Gun violence is the leading cause of death for children and teens in the U.S. Since 2020, injuries from firearms have topped accidents and cancer as the leading cause of death for our youth. About two-thirds of gun deaths for children and teens are homicides.
How are things going in Georgia compared to other states? Georgia had an above-average gun homicide rate, the 11th highest in the nation in 2021. Conversely, Georgia has the 25th highest gun suicide rate in the nation, just above the national average in 2021.
Gun sales have doubled in the U.S. over the past decade, surging in 2020. Firearms are often marketed as a way to protect oneself from threats. Conversely, gun ownership greatly increases one’s risk of dying by suicide or homicide, according to a meta-analysis of existing peer-reviewed research on the topic that was published in the Annals of Internal Medicine. The availability of firearms in our nation is a central reason why the U.S. has a higher rate of gun deaths than other developed nations.

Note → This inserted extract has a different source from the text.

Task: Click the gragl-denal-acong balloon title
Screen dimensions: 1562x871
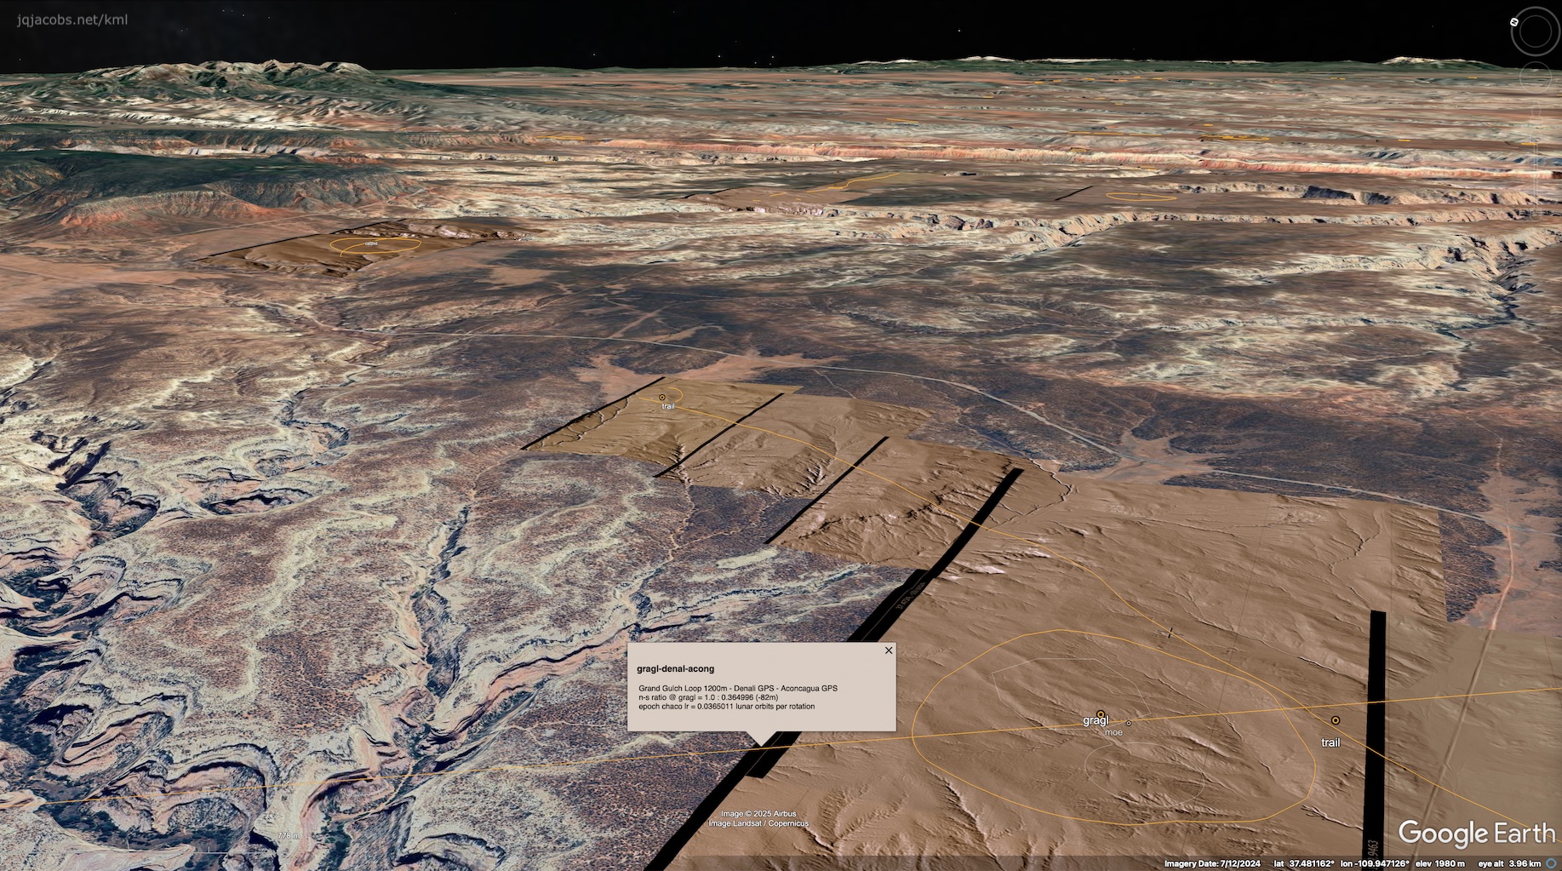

The Johns Hopkins University Center for Gun Violence Solutions proposes a range of evidence-based, equitable policy recommendations to reduce gun deaths, including: legislation that enacts permit-to-purchase laws; red flag laws permitting removal of firearms from high-risk individuals; child access prevention laws to reduce gun accidents involving children; laws that restrict open carry in public places; laws placing restrictions on concealed carry for those with criminal records; laws banning concealed carry of firearms at specified, sensitive places; repealing stand your ground laws; and investing in community violence intervention programs.
Increasing rates of firearm ownership, high levels of gun sales, and a political climate that is unreceptive to restrictions on firearms all but ensure that deaths from firearms will remain a significant public health crisis for years to come.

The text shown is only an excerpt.